WHAT THIS TASK INVOLVES:
Rewrite the rows from the line containing "Select the 6/25 sleep bar" through the line containing "(x=265, y=17)", replacing "sleep bar" with "sleep column" and changing nothing else. Leave the pictures out of your answer.

RECORDS TO PROCESS:
_ _ _ _

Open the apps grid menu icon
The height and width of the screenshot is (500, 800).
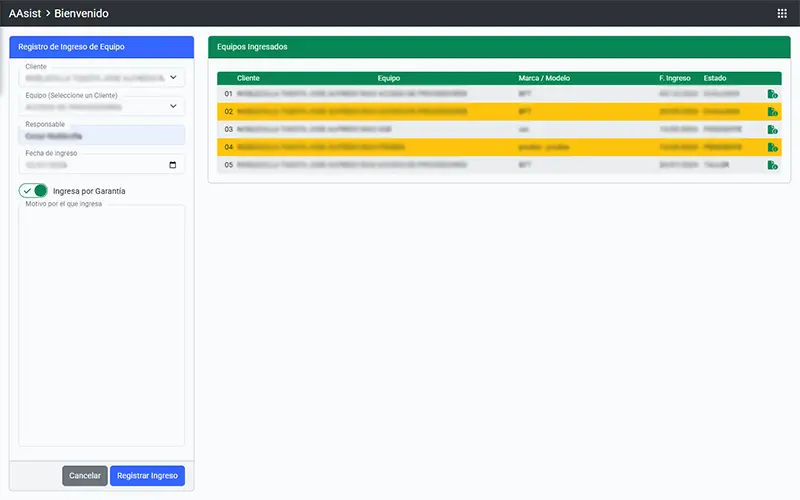(782, 14)
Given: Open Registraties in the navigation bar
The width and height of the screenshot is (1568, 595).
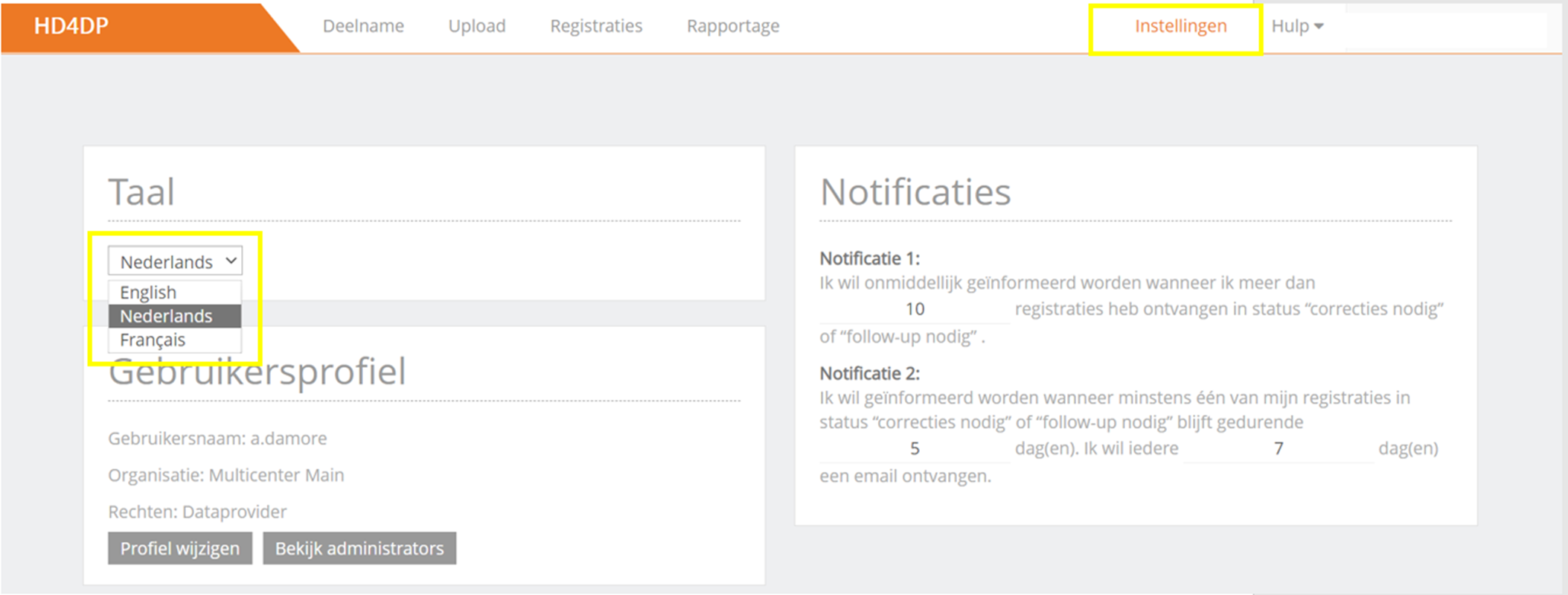Looking at the screenshot, I should click(596, 26).
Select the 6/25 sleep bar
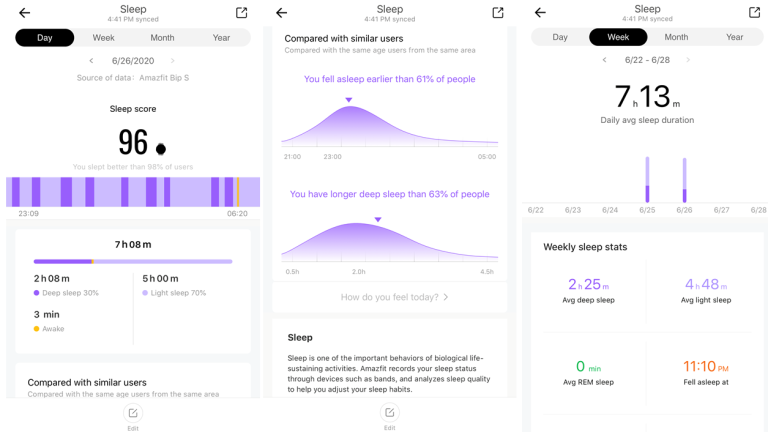 pos(647,180)
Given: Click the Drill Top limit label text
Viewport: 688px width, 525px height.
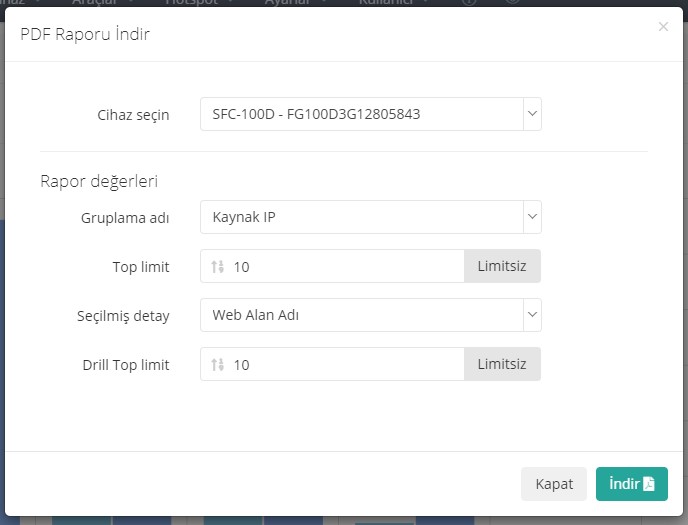Looking at the screenshot, I should [125, 365].
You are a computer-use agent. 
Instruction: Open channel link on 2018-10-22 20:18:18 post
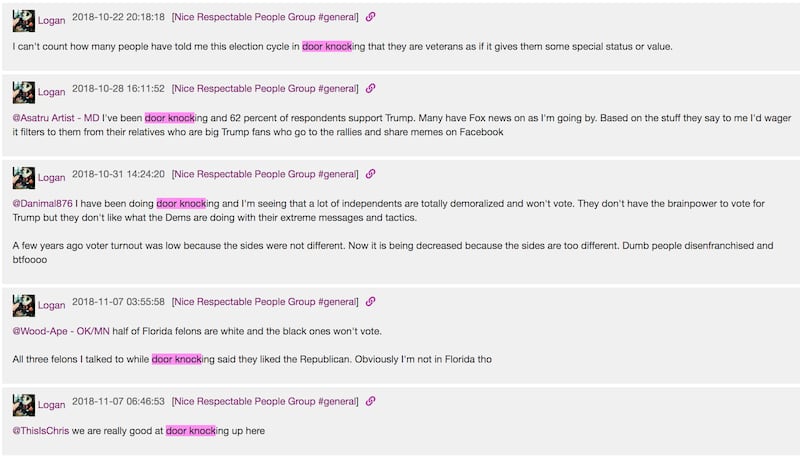(x=265, y=17)
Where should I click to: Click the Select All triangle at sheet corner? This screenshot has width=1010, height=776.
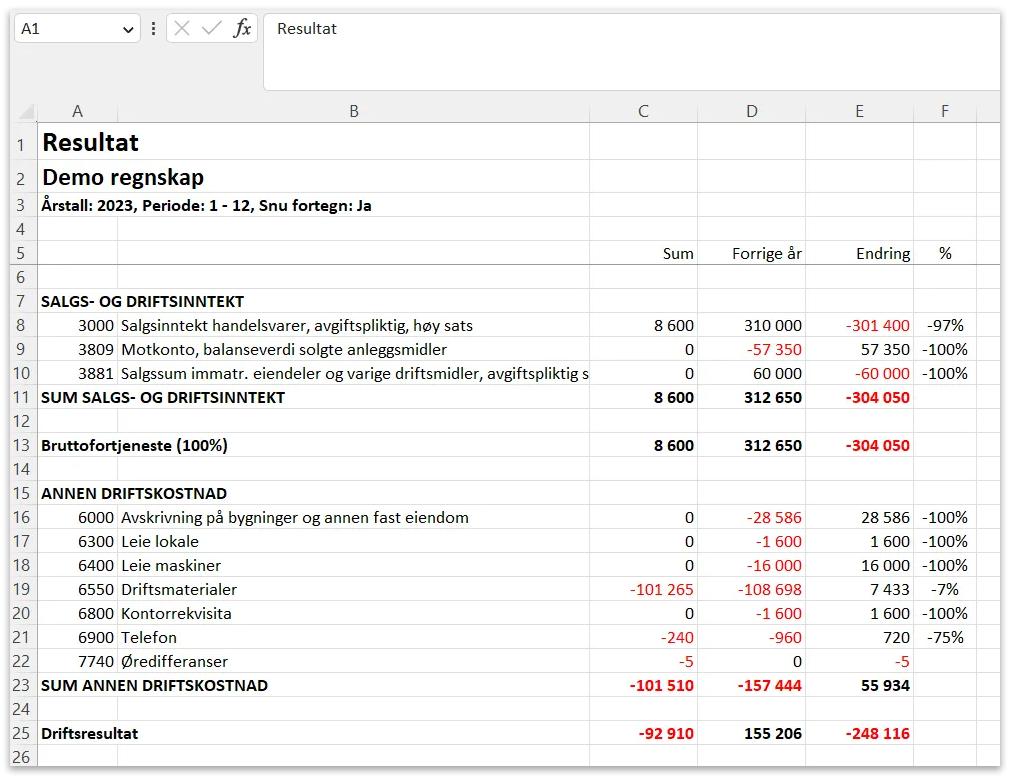(x=26, y=112)
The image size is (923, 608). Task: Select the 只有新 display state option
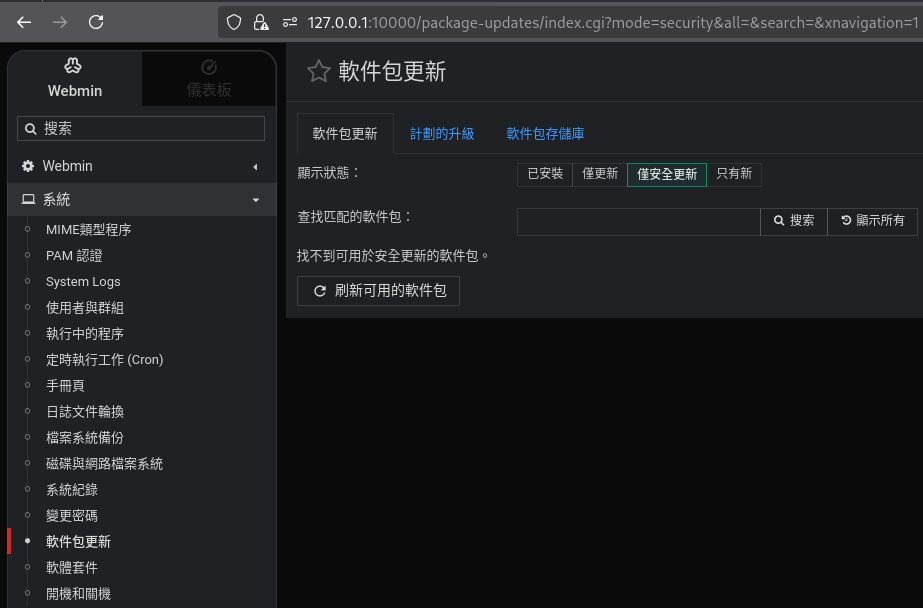734,174
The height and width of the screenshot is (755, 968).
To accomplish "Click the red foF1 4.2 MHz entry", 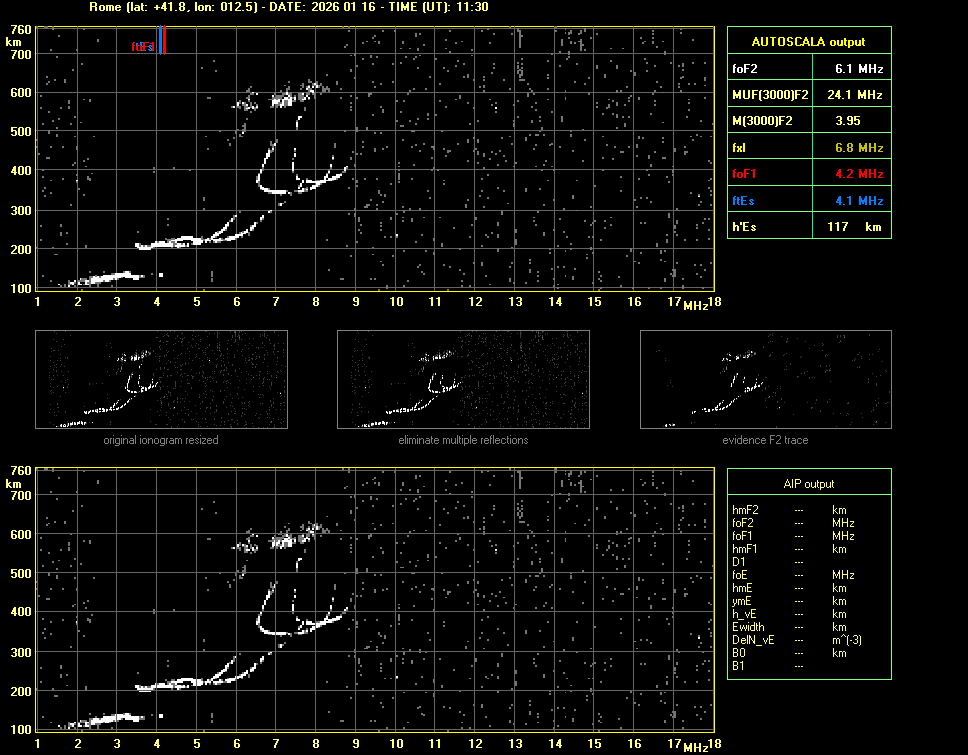I will point(859,174).
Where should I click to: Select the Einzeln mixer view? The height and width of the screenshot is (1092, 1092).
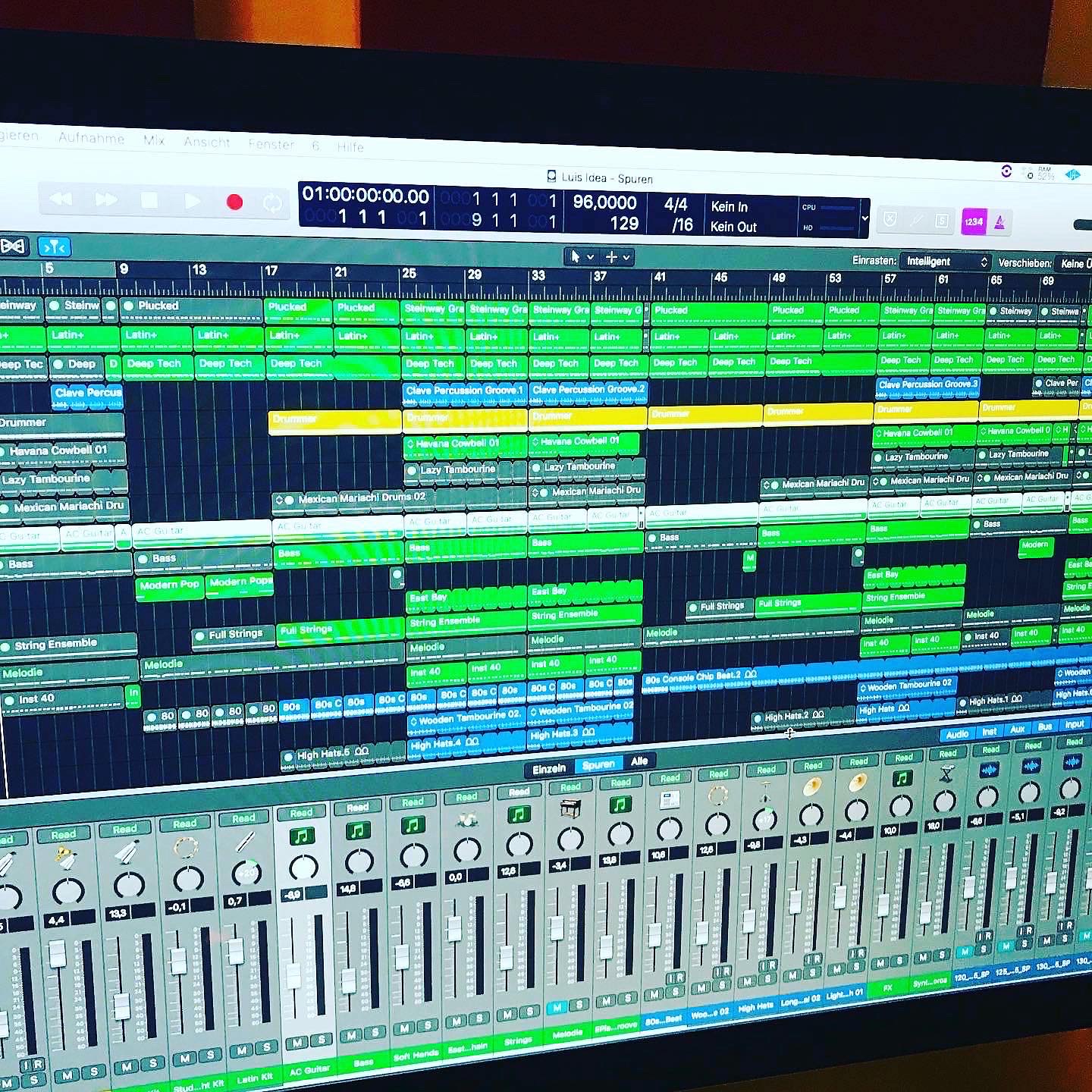(x=549, y=769)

_ _ _ _

RESPONSE TO THIS TASK:
Select the 6/25 sleep column
 pos(647,180)
Given: Click the Drill Top limit label text
Viewport: 688px width, 525px height.
Looking at the screenshot, I should [125, 365].
You are a computer-use agent. 
Instruction: Open channel link on 2018-10-22 20:18:18 post
(x=265, y=17)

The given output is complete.